## ACTIVITY
The whole listing is to be reproduced exactly as given.

## SUPPLIED MATERIAL
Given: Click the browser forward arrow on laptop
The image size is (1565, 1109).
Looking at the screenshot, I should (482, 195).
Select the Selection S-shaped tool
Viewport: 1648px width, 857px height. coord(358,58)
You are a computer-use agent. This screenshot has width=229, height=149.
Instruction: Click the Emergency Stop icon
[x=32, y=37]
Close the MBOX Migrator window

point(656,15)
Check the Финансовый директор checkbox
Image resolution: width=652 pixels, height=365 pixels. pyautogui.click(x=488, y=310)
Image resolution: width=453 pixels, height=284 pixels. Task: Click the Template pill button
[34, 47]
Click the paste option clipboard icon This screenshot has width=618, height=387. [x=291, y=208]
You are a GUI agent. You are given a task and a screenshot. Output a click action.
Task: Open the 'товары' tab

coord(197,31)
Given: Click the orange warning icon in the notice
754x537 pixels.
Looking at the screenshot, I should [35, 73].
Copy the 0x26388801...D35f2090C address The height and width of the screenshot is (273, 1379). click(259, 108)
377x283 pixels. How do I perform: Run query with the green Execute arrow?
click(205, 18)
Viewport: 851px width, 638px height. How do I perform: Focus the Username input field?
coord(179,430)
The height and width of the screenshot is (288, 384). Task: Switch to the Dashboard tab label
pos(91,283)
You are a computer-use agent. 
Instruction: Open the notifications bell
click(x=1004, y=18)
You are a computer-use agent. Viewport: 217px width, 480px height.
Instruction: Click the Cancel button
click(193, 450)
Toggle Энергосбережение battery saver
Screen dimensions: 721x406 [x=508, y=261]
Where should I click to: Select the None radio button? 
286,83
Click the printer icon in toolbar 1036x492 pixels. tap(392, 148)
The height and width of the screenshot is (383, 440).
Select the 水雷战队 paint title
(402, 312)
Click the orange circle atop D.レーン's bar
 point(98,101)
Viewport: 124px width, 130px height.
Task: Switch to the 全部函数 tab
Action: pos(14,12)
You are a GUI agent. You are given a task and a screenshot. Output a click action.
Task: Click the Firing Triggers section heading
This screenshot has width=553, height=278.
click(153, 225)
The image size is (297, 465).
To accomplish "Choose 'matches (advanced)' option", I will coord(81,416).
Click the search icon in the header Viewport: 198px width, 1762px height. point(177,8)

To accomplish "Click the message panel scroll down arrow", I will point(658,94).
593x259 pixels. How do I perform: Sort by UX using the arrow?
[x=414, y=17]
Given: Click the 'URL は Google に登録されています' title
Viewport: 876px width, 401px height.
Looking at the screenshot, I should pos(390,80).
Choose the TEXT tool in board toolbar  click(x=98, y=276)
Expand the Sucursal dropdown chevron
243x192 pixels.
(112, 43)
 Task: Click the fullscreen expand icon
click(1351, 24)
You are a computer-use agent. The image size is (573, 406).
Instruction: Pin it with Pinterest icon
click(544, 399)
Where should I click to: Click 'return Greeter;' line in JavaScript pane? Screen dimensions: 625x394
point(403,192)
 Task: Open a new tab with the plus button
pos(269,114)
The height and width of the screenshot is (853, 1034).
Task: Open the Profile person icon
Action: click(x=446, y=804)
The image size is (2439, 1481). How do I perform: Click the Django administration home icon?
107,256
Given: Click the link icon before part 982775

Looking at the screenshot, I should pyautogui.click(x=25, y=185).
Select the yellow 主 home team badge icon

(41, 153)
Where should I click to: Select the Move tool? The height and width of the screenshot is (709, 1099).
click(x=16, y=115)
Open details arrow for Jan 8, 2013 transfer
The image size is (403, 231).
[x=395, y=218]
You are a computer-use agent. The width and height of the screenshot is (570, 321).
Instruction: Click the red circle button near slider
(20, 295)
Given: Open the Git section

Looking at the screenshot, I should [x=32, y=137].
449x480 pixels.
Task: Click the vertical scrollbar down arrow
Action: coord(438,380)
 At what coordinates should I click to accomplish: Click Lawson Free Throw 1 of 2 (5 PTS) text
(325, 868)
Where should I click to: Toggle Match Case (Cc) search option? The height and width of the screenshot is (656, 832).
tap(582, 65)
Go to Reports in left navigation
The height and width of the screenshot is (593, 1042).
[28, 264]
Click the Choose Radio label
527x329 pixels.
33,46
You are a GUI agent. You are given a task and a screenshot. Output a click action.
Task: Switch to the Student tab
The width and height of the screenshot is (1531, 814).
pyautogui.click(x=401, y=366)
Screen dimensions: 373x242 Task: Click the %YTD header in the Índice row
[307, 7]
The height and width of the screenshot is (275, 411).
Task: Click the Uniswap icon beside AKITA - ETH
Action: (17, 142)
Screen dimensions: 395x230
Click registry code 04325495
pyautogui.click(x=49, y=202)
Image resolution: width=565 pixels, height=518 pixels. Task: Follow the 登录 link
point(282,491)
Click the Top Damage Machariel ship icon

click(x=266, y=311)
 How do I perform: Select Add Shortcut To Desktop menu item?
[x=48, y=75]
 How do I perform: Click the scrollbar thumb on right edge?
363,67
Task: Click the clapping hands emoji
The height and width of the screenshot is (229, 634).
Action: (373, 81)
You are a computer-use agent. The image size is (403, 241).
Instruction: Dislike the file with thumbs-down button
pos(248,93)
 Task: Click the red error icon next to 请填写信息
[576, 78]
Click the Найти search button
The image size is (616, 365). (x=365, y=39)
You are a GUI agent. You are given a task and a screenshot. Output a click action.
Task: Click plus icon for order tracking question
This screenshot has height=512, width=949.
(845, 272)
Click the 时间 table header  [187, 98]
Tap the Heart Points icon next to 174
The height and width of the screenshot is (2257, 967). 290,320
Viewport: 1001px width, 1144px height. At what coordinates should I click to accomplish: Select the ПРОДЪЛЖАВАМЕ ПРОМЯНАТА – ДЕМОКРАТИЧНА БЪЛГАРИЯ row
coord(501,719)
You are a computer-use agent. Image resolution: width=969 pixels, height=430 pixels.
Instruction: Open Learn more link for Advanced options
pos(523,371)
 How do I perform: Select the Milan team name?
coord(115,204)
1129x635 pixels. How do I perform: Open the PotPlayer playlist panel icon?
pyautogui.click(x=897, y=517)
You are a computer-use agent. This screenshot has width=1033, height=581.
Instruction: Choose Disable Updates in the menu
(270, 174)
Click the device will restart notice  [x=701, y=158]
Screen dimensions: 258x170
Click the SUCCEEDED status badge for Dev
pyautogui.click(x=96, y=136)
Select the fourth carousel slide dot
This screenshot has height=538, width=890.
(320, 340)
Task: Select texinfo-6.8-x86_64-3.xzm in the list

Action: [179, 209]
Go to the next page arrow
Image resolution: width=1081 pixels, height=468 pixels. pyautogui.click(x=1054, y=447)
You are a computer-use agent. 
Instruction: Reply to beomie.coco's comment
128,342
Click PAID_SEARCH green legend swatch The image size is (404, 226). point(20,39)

## SOLUTION TO THIS PROBLEM
Given: Click the browser forward arrow on laptop
The image size is (1565, 1109).
Looking at the screenshot, I should (482, 195).
Select the Selection S-shaped tool
Viewport: 1648px width, 857px height. coord(358,58)
You are a computer-use agent. This screenshot has width=229, height=149.
Instruction: Click the Emergency Stop icon
[x=32, y=37]
Close the MBOX Migrator window

point(656,15)
Check the Финансовый директор checkbox
Image resolution: width=652 pixels, height=365 pixels. pyautogui.click(x=488, y=310)
Image resolution: width=453 pixels, height=284 pixels. Task: Click the Template pill button
[34, 47]
Click the paste option clipboard icon This screenshot has width=618, height=387. [x=291, y=208]
You are a GUI agent. You are given a task and a screenshot. Output a click action.
Task: Open the 'товары' tab

coord(197,31)
Given: Click the orange warning icon in the notice
754x537 pixels.
Looking at the screenshot, I should [35, 73].
Copy the 0x26388801...D35f2090C address The height and width of the screenshot is (273, 1379). click(259, 108)
377x283 pixels. How do I perform: Run query with the green Execute arrow?
click(205, 18)
Viewport: 851px width, 638px height. How do I perform: Focus the Username input field?
coord(179,430)
The height and width of the screenshot is (288, 384). Task: Switch to the Dashboard tab label
pos(91,283)
You are a computer-use agent. 
Instruction: Open the notifications bell
click(x=1004, y=18)
You are a computer-use agent. Viewport: 217px width, 480px height.
Instruction: Click the Cancel button
click(193, 450)
Toggle Энергосбережение battery saver
Screen dimensions: 721x406 [x=508, y=261]
Where should I click to: Select the None radio button? 
286,83
Click the printer icon in toolbar 1036x492 pixels. tap(392, 148)
The height and width of the screenshot is (383, 440).
Select the 水雷战队 paint title
(402, 312)
Click the orange circle atop D.レーン's bar
 point(98,101)
Viewport: 124px width, 130px height.
Task: Switch to the 全部函数 tab
Action: pos(14,12)
You are a GUI agent. You are given a task and a screenshot. Output a click action.
Task: Click the Firing Triggers section heading
This screenshot has width=553, height=278.
click(153, 225)
The image size is (297, 465).
To accomplish "Choose 'matches (advanced)' option", I will coord(81,416).
Click the search icon in the header Viewport: 198px width, 1762px height. point(177,8)

To accomplish "Click the message panel scroll down arrow", I will point(658,94).
593x259 pixels. How do I perform: Sort by UX using the arrow?
[x=414, y=17]
Given: Click the 'URL は Google に登録されています' title
Viewport: 876px width, 401px height.
Looking at the screenshot, I should pos(390,80).
Choose the TEXT tool in board toolbar  click(x=98, y=276)
Expand the Sucursal dropdown chevron
243x192 pixels.
(112, 43)
 Task: Click the fullscreen expand icon
click(1351, 24)
You are a computer-use agent. The image size is (573, 406).
Instruction: Pin it with Pinterest icon
click(544, 399)
Where should I click to: Click 'return Greeter;' line in JavaScript pane? Screen dimensions: 625x394
point(403,192)
 Task: Open a new tab with the plus button
pos(269,114)
The height and width of the screenshot is (853, 1034).
Task: Open the Profile person icon
Action: click(x=446, y=804)
The image size is (2439, 1481). How do I perform: Click the Django administration home icon?
107,256
Given: Click the link icon before part 982775

Looking at the screenshot, I should pyautogui.click(x=25, y=185).
Select the yellow 主 home team badge icon

(41, 153)
Where should I click to: Select the Move tool? The height and width of the screenshot is (709, 1099).
click(x=16, y=115)
Open details arrow for Jan 8, 2013 transfer
The image size is (403, 231).
[x=395, y=218]
You are a computer-use agent. The width and height of the screenshot is (570, 321).
Instruction: Click the red circle button near slider
(20, 295)
Given: Open the Git section

Looking at the screenshot, I should [x=32, y=137].
449x480 pixels.
Task: Click the vertical scrollbar down arrow
Action: coord(438,380)
 At what coordinates should I click to accomplish: Click Lawson Free Throw 1 of 2 (5 PTS) text
(325, 868)
Where should I click to: Toggle Match Case (Cc) search option? The height and width of the screenshot is (656, 832).
tap(582, 65)
Go to Reports in left navigation
The height and width of the screenshot is (593, 1042).
[28, 264]
Click the Choose Radio label
527x329 pixels.
33,46
You are a GUI agent. You are given a task and a screenshot. Output a click action.
Task: Switch to the Student tab
The width and height of the screenshot is (1531, 814).
pyautogui.click(x=401, y=366)
Screen dimensions: 373x242 Task: Click the %YTD header in the Índice row
[307, 7]
The height and width of the screenshot is (275, 411).
Task: Click the Uniswap icon beside AKITA - ETH
Action: (17, 142)
Screen dimensions: 395x230
Click registry code 04325495
pyautogui.click(x=49, y=202)
Image resolution: width=565 pixels, height=518 pixels. Task: Follow the 登录 link
point(282,491)
Click the Top Damage Machariel ship icon

click(x=266, y=311)
 How do I perform: Select Add Shortcut To Desktop menu item?
[x=48, y=75]
 How do I perform: Click the scrollbar thumb on right edge?
363,67
Task: Click the clapping hands emoji
The height and width of the screenshot is (229, 634).
Action: (373, 81)
You are a computer-use agent. The image size is (403, 241).
Instruction: Dislike the file with thumbs-down button
pos(248,93)
 Task: Click the red error icon next to 请填写信息
[576, 78]
Click the Найти search button
The image size is (616, 365). (x=365, y=39)
You are a GUI agent. You are given a task and a screenshot. Output a click action.
Task: Click plus icon for order tracking question
This screenshot has height=512, width=949.
(845, 272)
Click the 时间 table header  [187, 98]
Tap the Heart Points icon next to 174
The height and width of the screenshot is (2257, 967). 290,320
Viewport: 1001px width, 1144px height. At what coordinates should I click to accomplish: Select the ПРОДЪЛЖАВАМЕ ПРОМЯНАТА – ДЕМОКРАТИЧНА БЪЛГАРИЯ row
coord(501,719)
You are a computer-use agent. Image resolution: width=969 pixels, height=430 pixels.
Instruction: Open Learn more link for Advanced options
pos(523,371)
 How do I perform: Select the Milan team name?
coord(115,204)
1129x635 pixels. How do I perform: Open the PotPlayer playlist panel icon?
pyautogui.click(x=897, y=517)
You are a computer-use agent. This screenshot has width=1033, height=581.
Instruction: Choose Disable Updates in the menu
(270, 174)
Click the device will restart notice  [x=701, y=158]
Screen dimensions: 258x170
Click the SUCCEEDED status badge for Dev
pyautogui.click(x=96, y=136)
Select the fourth carousel slide dot
This screenshot has height=538, width=890.
(320, 340)
Task: Select texinfo-6.8-x86_64-3.xzm in the list

Action: [179, 209]
Go to the next page arrow
Image resolution: width=1081 pixels, height=468 pixels. pyautogui.click(x=1054, y=447)
You are a computer-use agent. 
Instruction: Reply to beomie.coco's comment
128,342
Click PAID_SEARCH green legend swatch The image size is (404, 226). point(20,39)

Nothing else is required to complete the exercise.